Dulera Inhalation Aerosal is a fixed-dose combination of the inhaled corticosteroid mometasone furoate plus the long-acting beta2-agonist formoterol fumarate dihydrate.

Dulera is specifically indicated for the treatment of asthma in patients 12 years of age and older.

Dulera is supplied as as an inhalation aerosal. The recommended starting dosages for Dulera treatment are based on prior asthma therapy. 
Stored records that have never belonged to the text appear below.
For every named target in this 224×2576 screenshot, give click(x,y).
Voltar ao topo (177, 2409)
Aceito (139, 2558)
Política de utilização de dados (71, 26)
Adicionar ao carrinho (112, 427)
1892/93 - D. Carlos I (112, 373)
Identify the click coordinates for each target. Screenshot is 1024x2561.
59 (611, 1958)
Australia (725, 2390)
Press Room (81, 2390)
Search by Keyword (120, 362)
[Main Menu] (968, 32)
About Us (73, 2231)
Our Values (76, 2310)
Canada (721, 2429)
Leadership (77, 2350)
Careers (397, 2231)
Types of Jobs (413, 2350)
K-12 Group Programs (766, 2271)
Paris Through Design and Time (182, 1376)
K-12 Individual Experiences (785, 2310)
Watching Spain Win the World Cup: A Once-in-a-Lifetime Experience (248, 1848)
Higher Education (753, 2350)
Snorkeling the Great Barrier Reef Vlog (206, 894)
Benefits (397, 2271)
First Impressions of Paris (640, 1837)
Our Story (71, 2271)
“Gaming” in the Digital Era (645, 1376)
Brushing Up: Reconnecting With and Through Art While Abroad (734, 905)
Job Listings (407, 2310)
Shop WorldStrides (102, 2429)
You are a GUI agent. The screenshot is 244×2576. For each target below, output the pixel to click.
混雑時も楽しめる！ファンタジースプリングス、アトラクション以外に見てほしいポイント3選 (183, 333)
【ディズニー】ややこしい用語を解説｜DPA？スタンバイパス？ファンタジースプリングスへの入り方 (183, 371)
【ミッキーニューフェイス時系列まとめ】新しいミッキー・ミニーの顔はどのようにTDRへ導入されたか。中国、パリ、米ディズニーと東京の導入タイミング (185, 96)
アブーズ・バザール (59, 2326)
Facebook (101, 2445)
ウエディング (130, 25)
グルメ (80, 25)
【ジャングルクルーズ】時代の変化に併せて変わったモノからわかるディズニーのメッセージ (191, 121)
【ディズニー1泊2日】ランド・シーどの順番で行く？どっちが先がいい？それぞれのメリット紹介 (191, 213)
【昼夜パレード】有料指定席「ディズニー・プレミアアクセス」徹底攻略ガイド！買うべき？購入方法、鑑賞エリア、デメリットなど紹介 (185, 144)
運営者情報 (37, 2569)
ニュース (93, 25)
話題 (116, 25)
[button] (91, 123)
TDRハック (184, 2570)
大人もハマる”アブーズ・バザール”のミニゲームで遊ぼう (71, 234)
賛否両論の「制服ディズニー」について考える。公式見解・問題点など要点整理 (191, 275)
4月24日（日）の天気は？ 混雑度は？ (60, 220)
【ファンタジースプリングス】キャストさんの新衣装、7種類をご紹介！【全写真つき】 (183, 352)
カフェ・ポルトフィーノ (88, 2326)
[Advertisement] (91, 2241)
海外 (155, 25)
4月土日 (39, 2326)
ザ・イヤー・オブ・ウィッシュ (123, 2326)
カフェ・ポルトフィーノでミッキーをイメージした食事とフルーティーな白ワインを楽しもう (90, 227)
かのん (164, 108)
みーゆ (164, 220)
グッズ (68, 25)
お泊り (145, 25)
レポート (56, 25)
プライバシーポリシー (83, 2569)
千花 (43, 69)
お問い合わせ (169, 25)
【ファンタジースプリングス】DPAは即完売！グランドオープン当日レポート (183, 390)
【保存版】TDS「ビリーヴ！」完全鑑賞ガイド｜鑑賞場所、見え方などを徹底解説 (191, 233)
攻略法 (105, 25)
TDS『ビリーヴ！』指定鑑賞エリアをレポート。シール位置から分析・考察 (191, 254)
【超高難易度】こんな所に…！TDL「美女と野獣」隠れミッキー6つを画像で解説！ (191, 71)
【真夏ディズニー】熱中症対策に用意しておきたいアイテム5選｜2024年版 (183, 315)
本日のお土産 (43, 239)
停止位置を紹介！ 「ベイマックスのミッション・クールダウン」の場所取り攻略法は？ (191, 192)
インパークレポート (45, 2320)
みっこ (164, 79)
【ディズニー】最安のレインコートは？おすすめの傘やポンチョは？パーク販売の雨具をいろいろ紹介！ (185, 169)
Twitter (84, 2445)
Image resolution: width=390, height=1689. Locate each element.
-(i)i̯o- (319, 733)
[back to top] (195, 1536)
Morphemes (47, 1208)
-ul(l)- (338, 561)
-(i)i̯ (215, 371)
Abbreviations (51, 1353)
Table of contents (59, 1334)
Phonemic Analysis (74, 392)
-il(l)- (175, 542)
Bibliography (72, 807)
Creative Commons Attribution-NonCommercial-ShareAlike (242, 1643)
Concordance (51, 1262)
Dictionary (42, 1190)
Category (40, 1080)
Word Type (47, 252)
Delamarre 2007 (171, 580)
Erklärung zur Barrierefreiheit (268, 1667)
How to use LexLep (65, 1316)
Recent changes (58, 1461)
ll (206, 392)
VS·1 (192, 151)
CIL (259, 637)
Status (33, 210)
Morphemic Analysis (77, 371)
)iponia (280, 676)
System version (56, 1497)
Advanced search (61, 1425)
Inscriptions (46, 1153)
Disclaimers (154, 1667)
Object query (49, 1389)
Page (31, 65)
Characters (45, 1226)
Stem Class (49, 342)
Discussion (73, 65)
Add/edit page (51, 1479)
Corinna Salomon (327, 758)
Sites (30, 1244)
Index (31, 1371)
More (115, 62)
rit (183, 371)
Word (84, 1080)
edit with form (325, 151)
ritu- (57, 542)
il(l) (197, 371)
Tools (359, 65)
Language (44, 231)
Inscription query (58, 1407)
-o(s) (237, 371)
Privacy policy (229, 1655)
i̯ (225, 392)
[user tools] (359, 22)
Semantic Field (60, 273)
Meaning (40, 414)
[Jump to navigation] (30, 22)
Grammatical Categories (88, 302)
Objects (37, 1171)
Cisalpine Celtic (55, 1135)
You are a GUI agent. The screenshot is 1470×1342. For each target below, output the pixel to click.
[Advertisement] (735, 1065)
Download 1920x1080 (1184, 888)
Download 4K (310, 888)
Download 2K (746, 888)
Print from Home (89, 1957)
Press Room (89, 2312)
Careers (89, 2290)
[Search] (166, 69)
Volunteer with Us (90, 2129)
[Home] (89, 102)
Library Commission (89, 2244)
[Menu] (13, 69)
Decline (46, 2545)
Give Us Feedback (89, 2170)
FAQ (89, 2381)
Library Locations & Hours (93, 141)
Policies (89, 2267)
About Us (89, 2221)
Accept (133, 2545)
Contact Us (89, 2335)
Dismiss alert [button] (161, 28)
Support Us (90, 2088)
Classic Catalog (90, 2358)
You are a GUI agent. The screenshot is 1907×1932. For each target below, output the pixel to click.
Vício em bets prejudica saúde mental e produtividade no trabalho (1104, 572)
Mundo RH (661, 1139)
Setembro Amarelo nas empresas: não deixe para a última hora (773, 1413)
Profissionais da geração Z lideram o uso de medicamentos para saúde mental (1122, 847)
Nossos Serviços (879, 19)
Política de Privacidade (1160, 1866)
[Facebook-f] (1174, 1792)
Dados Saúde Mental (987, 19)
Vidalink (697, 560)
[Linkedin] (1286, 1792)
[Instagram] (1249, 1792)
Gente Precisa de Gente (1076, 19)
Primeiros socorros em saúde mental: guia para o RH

Previous Therapy: Inhaled medium dose corticosteroids

• Recommended Dose: 100 mcg/5 mcg, 2 inhalations twice daily
• Maximum Recommended Daily Dose: 400 mcg/20 mcg

Previous Therapy: Inhaled high dose corticosteroids

• Recommended Dose: 200 mcg/5 mcg, 2 inhalations twice daily
• Maximum Recommended Daily Dose: 800 mcg/20 mcg

Mechanism of Action

Dulera Inhalation Aerosal is a fixed-dose combination of the inhaled corticosteroid mometasone furoate plus the long-acting beta2-agonist formoterol fumarate dihydrate.

Side Effects

Adverse events associated with the use of Dulera may include, but are not limited to, the following:

• Nasopharyngitis
• Sinusitis
• Headache

Clinical Trial Results

The FDA approval of Dulera was partially based on two randomized clinical trials (Trial 1, Trial 2). These trials enrolled a total of 1,509 patients 12 years of age and older with persistent asthma uncontrolled on medium or high dose inhaled corticosteroids. These studies included a 2 to 3-week run-in period with mometasone furoate to establish a certain level of asthma control. Trial 1 compared Dulera 100 mcg/5 mcg to its individual components, mometasone furoate 100 mcg and formoterol 5 mcg, and placebo). Trial 2 compared Dulera 200 mcg/5 mcg with Dulera 100 mcg/5 mcg and mometasone furoate 200 mcg. All medications were given as two inhalations twice daily by metered dose inhalers. In both trials Dulera resulted in significant improvement from baseline in lung function (mean area under the concentration-time curve for forced expiratory volume in 1 second, measured from 0 to 12 hours [FEV1 AUC0-12h]) at week 12, a primary efficacy endpoint, compared to mometasone furoate (Trial 1 and 2) and placebo (Trial 1). In Trial 1, these differences were maintained through week 26. The change in mean trough FEV1 from baseline to week 12 was assessed as another endpoint in both trials. In Trial 1, a significantly greater increase in the mean trough FEV1 was observed for Dulera 100 mcg/5 mcg compared to formoterol 5 mcg (the primary treatment comparison) as well as to placebo. In trial 2, a greater numerical increase in the mean trough FEV1 were was observed for Dulera 200 mcg/5 mcg compared to Dulera 100 mcg/5 mcg and mometasone furoate 200 mcg.